> [Exercise objective]:
Your response should consist of the records, reproduced exactly.

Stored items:
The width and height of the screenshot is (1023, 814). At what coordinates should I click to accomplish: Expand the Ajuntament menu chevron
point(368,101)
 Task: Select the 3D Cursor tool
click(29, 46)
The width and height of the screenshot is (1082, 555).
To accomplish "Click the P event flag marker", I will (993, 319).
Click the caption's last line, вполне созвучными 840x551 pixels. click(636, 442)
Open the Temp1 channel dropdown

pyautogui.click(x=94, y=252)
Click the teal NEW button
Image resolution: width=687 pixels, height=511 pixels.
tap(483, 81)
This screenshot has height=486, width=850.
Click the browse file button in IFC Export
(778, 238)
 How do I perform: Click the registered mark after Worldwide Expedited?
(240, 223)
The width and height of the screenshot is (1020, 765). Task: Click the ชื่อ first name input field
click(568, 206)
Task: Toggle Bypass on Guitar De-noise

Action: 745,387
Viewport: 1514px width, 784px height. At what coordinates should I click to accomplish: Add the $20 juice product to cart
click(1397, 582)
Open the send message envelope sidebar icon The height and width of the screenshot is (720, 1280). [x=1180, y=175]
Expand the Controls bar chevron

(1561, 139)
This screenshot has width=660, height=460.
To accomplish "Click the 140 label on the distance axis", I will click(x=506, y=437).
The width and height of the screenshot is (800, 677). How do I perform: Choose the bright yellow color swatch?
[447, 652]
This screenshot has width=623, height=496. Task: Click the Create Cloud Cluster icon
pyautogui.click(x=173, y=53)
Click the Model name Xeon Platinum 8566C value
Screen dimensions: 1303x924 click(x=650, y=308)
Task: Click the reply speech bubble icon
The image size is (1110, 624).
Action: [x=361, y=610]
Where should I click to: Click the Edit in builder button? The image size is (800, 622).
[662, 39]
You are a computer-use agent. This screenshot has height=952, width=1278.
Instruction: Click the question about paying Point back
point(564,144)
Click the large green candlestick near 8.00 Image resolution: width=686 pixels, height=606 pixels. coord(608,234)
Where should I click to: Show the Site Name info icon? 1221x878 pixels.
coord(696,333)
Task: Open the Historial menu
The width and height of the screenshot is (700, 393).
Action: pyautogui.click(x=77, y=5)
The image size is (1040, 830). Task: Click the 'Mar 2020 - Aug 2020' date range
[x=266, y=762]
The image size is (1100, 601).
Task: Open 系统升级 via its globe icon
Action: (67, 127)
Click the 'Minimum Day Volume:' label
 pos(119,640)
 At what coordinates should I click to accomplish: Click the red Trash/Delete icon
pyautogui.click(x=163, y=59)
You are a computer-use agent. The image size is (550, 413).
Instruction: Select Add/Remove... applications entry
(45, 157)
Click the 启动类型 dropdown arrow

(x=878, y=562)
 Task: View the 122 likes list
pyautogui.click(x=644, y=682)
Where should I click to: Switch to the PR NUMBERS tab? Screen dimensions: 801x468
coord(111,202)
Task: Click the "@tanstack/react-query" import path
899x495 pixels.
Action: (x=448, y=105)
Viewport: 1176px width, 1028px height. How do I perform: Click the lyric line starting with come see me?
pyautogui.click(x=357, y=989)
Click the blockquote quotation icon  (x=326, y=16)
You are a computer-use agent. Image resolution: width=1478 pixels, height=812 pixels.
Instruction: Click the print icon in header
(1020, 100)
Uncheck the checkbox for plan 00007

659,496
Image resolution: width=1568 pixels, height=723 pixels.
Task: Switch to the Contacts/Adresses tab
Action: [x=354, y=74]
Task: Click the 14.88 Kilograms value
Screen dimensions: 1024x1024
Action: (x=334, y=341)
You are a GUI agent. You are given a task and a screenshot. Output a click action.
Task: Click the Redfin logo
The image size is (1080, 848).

> [Exercise output]:
The width and height of the screenshot is (1023, 814). At what coordinates should I click to accomplish: Expand the Ajuntament menu chevron
point(368,101)
 Task: Select the 3D Cursor tool
click(29, 46)
The width and height of the screenshot is (1082, 555).
To accomplish "Click the P event flag marker", I will (993, 319).
Click the caption's last line, вполне созвучными 840x551 pixels. click(636, 442)
Open the Temp1 channel dropdown

pyautogui.click(x=94, y=252)
Click the teal NEW button
Image resolution: width=687 pixels, height=511 pixels.
tap(483, 81)
This screenshot has height=486, width=850.
Click the browse file button in IFC Export
(778, 238)
 How do I perform: Click the registered mark after Worldwide Expedited?
(240, 223)
The width and height of the screenshot is (1020, 765). Task: Click the ชื่อ first name input field
click(568, 206)
Task: Toggle Bypass on Guitar De-noise

Action: 745,387
Viewport: 1514px width, 784px height. At what coordinates should I click to accomplish: Add the $20 juice product to cart
click(1397, 582)
Open the send message envelope sidebar icon The height and width of the screenshot is (720, 1280). [x=1180, y=175]
Expand the Controls bar chevron

(1561, 139)
This screenshot has width=660, height=460.
To accomplish "Click the 140 label on the distance axis", I will click(x=506, y=437).
The width and height of the screenshot is (800, 677). How do I perform: Choose the bright yellow color swatch?
[447, 652]
This screenshot has width=623, height=496. Task: Click the Create Cloud Cluster icon
pyautogui.click(x=173, y=53)
Click the Model name Xeon Platinum 8566C value
Screen dimensions: 1303x924 click(x=650, y=308)
Task: Click the reply speech bubble icon
The image size is (1110, 624).
Action: [x=361, y=610]
Where should I click to: Click the Edit in builder button? The image size is (800, 622).
[662, 39]
You are a computer-use agent. This screenshot has height=952, width=1278.
Instruction: Click the question about paying Point back
point(564,144)
Click the large green candlestick near 8.00 Image resolution: width=686 pixels, height=606 pixels. coord(608,234)
Where should I click to: Show the Site Name info icon? 1221x878 pixels.
coord(696,333)
Task: Open the Historial menu
The width and height of the screenshot is (700, 393).
Action: pyautogui.click(x=77, y=5)
The image size is (1040, 830). Task: Click the 'Mar 2020 - Aug 2020' date range
[x=266, y=762]
The image size is (1100, 601).
Task: Open 系统升级 via its globe icon
Action: (67, 127)
Click the 'Minimum Day Volume:' label
 pos(119,640)
 At what coordinates should I click to accomplish: Click the red Trash/Delete icon
pyautogui.click(x=163, y=59)
You are a computer-use agent. The image size is (550, 413).
Instruction: Select Add/Remove... applications entry
(45, 157)
Click the 启动类型 dropdown arrow

(x=878, y=562)
 Task: View the 122 likes list
pyautogui.click(x=644, y=682)
Where should I click to: Switch to the PR NUMBERS tab? Screen dimensions: 801x468
coord(111,202)
Task: Click the "@tanstack/react-query" import path
899x495 pixels.
Action: (x=448, y=105)
Viewport: 1176px width, 1028px height. How do I perform: Click the lyric line starting with come see me?
pyautogui.click(x=357, y=989)
Click the blockquote quotation icon  (x=326, y=16)
You are a computer-use agent. Image resolution: width=1478 pixels, height=812 pixels.
Instruction: Click the print icon in header
(1020, 100)
Uncheck the checkbox for plan 00007

659,496
Image resolution: width=1568 pixels, height=723 pixels.
Task: Switch to the Contacts/Adresses tab
Action: [x=354, y=74]
Task: Click the 14.88 Kilograms value
Screen dimensions: 1024x1024
Action: (x=334, y=341)
You are a GUI agent. You are given a task and a screenshot. Output a click action.
Task: Click the Redfin logo
The image size is (1080, 848).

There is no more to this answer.